Look! The Anchorage Public Library got grant from the Knight Foundation to work with their Brigade on a Collective Development project. And in San Diego, Code for America built a tool to help the library get resident feedback on programs and services.
(Operate from the assumption that librarians can and should be at this table. Find a seat. Build a table.)
I am scared about the future of libraries. I worry that people don’t recognize or understand the value of a profession I’ve spent almost 14 years in. If you aren’t scared, you aren’t paying attention. I want all of us (librarians, those who love libraries, those who love individual librarians) to start conversations and begin to build relationships. If you are a planner or a coder or a minister or a social worker and want to work with a librarian or archivist on a community project, call me. Or call someone at the library down the street.
If you’re a librarian and care about doing something that matters for your patrons (whether they’re city residents, or college students, or school kids, or company employees), start talking to people who do caring and information work in other parts of your world.

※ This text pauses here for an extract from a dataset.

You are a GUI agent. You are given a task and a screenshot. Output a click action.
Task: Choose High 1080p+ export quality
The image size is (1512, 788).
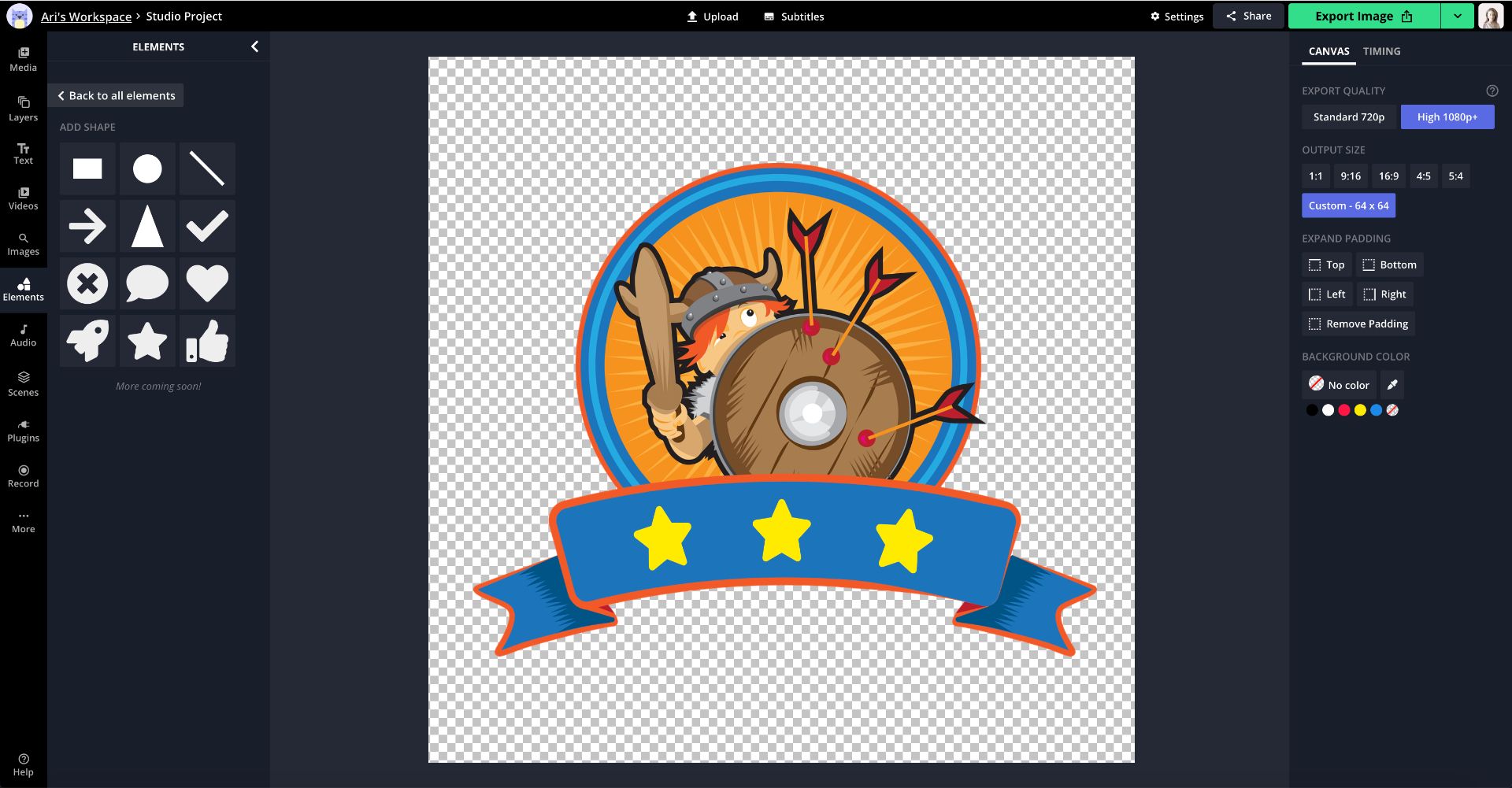pos(1447,117)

I want to see what happens when we (librarians, archivists, coders, web designers, planners, activists, and religious leaders, etc.) work together all the time, not just in isolated initiatives or one-time grant projects. What if we stopped guarding our professional identities so closely and hoarding our departmental resources and instead shared information and built projects collaboratively in service of real community needs?
It could be awesome.
Rana Hutchinson Salzmann is a librarian, manager, process nerd, and aspiring doula in Chicago. She has over ten years of management experience in public, association, and academic libraries and currently serves as the Director of Education for the Society of American Archivists.
Disclaimer: The author’s views are her own and do not represent the positions or policies of the Society of American Archivists.